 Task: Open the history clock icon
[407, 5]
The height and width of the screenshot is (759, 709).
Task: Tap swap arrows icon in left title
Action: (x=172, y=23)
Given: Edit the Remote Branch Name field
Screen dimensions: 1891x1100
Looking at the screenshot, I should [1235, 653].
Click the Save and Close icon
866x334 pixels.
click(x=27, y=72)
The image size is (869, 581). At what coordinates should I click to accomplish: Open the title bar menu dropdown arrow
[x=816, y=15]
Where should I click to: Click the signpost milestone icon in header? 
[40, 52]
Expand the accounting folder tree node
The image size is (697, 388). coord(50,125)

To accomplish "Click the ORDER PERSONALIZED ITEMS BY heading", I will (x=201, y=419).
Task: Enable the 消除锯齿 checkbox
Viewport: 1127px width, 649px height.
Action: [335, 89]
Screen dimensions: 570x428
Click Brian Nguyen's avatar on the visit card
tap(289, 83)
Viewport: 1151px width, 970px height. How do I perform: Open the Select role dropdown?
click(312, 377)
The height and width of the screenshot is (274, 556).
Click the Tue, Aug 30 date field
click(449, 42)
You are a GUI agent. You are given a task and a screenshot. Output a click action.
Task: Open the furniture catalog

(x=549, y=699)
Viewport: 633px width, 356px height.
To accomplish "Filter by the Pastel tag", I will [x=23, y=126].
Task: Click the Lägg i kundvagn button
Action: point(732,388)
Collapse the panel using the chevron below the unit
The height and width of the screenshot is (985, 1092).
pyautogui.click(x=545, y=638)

Problem description – Identify each row above that contains the word "icon" and copy those rows in full.

Completed task –
 Task: Open the history clock icon
Task: Tap swap arrows icon in left title
Click the Save and Close icon
Where should I click to: Click the signpost milestone icon in header? 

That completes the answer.